Police and army troops summoned to the scene killed all of the attackers at the Directorate of Agriculture Institute in the northwestern city of Peshawar about two hours into the attack, Reuters news agency reported, citing the military’s press wing.

The Pakistani Taliban claimed responsibility for the attack, saying in message from spokesman Mohammad Khorasani that they had targetted a safe house of the military’s Inter-Services Intelligence (ISI) agency.

The gunmen arrived at the campus in an auto-rickshaw and disguised in the burqas worn by many women in the region, Peshawar police chief Tahir Khan said.

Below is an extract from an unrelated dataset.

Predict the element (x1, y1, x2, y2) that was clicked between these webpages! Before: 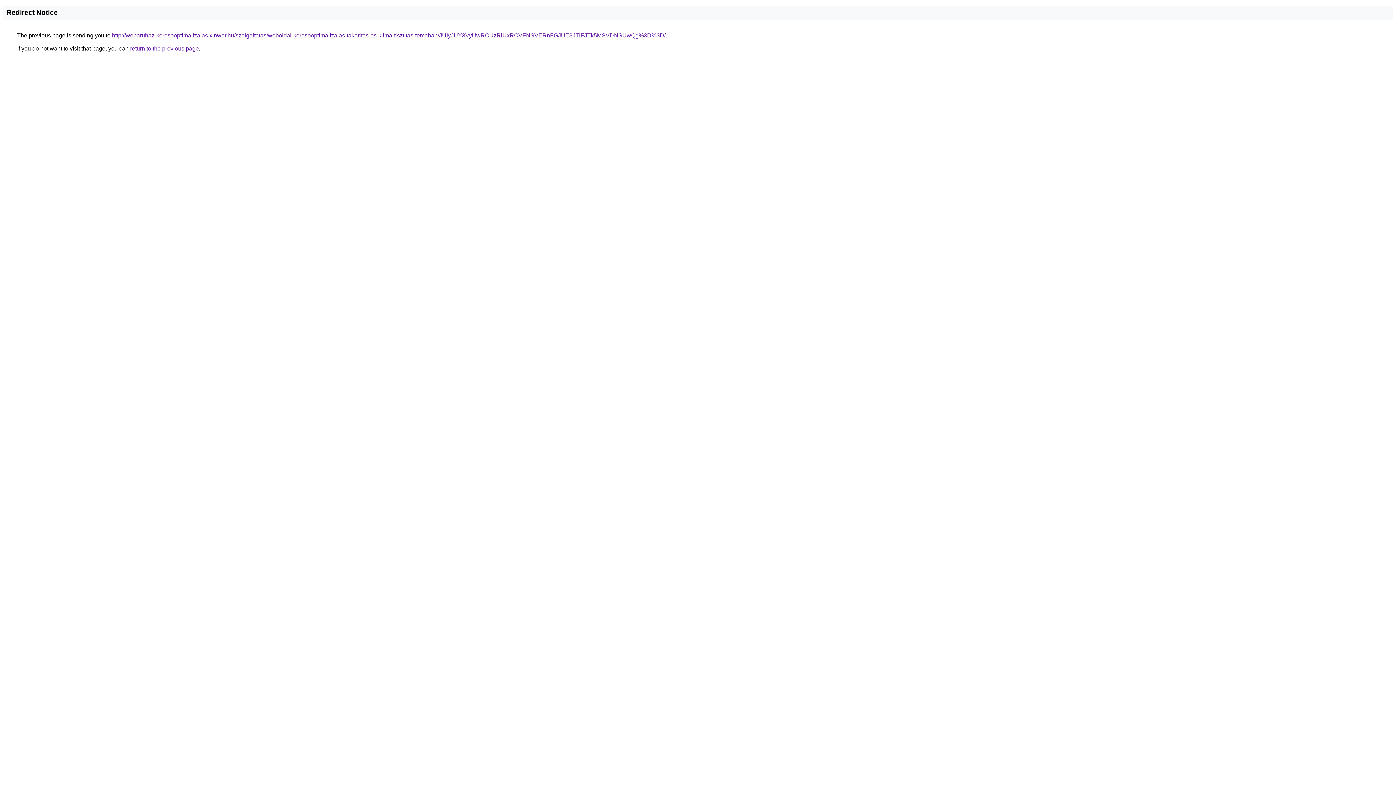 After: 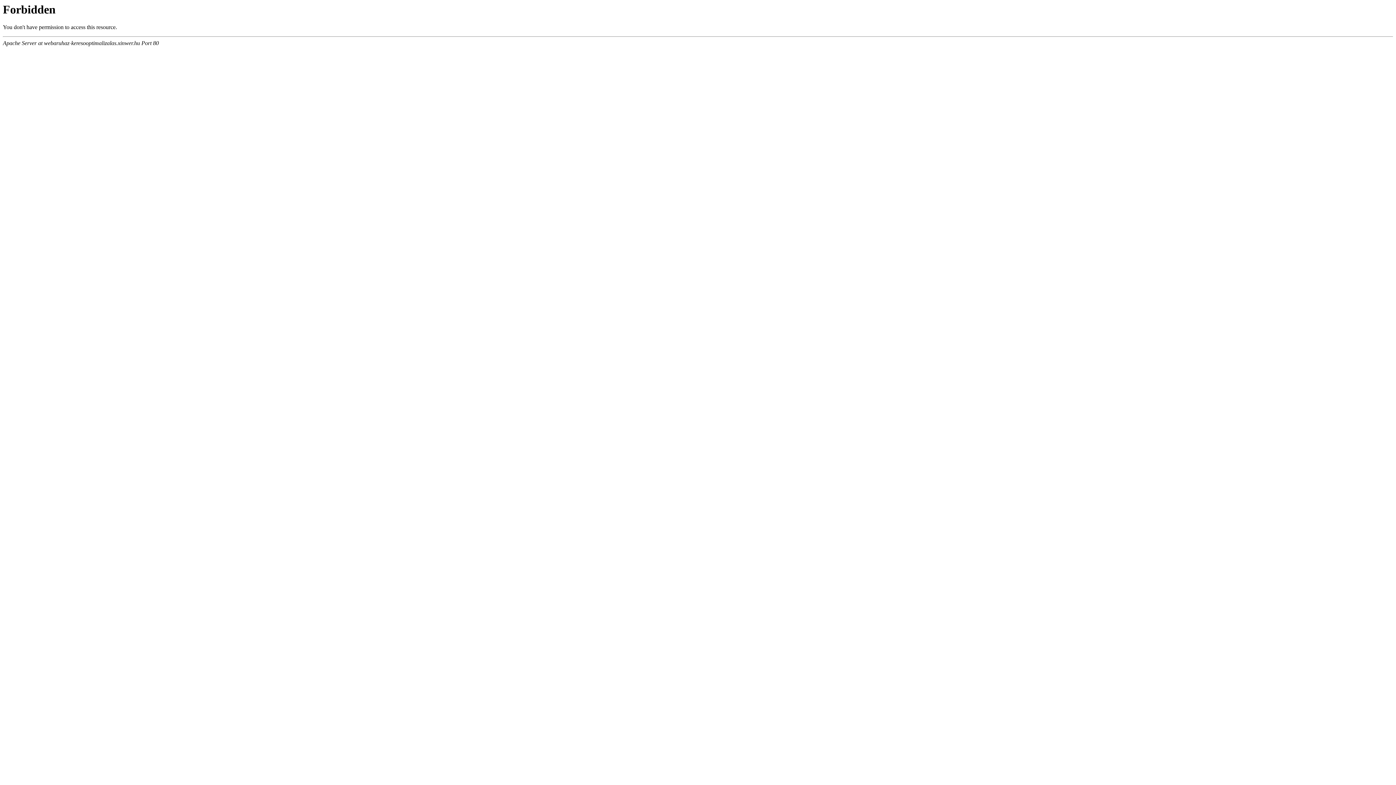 Action: bbox: (112, 32, 665, 38) label: http://webaruhaz-keresooptimalizalas.xinwer.hu/szolgaltatas/weboldal-keresooptimalizalas-takaritas-es-klima-tisztitas-temaban/JUIyJUY3VyUwRCUzRiUxRCVFNSVERnFGJUE3JTlFJTk5MSVDNSUwQg%3D%3D/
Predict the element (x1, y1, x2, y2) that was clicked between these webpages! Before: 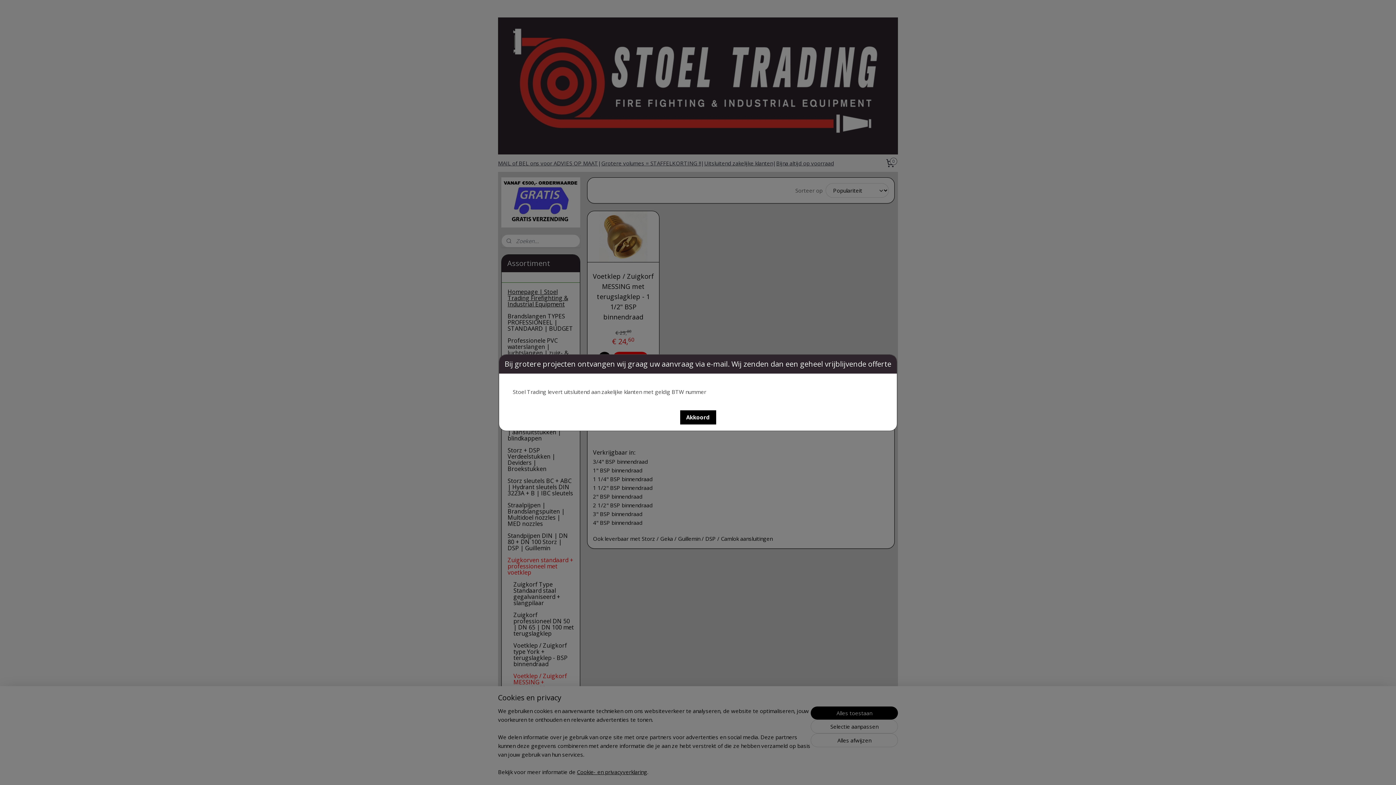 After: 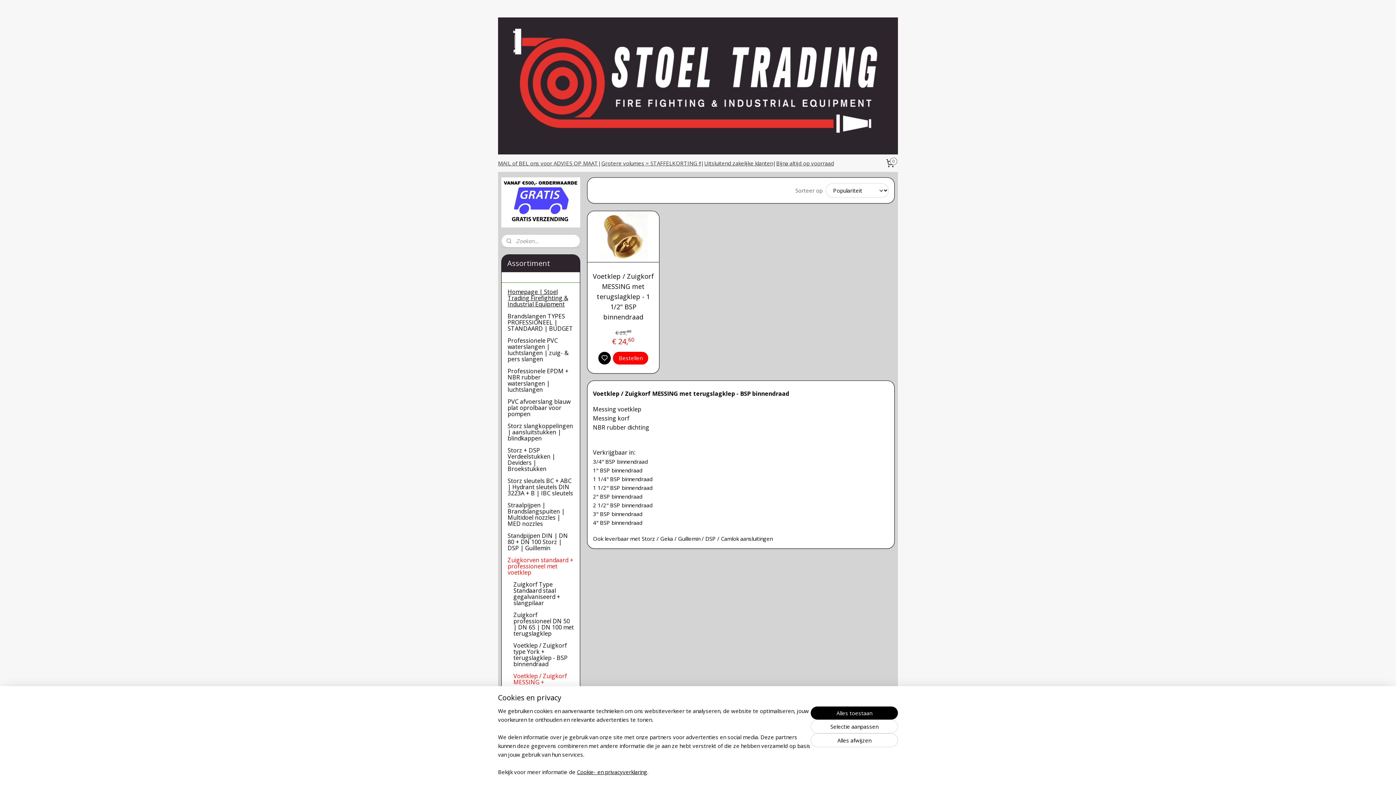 Action: label: Akkoord bbox: (680, 410, 716, 424)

They shot and wounded a guard before entering the campus, he said, adding that five wounded people had been taken to hospital.

A wounded student, Ahteshan ul-Haq, told Reuters that the university hostel usually houses nearly 400 students, but most of them had gone home for a long holiday weekend and only about 120 students remained.

“We were sleeping when we heard gunshots. I got up and within seconds everybody was running and shouting ‘the Taliban have attacked’,” he said.

In December 2014, Pakistani Taliban gunmen killed 134 children at Peshawar’s Army Public School, one of the single deadliest attacks in the country’s history.

The Pakistani Taliban are fighting to topple the government and install a strict interpretation of Islamic law. They are loosely allied with the Afghan Taliban insurgents who ruled most of Afghanistan until they were overthrown by US-backed military action in 2001.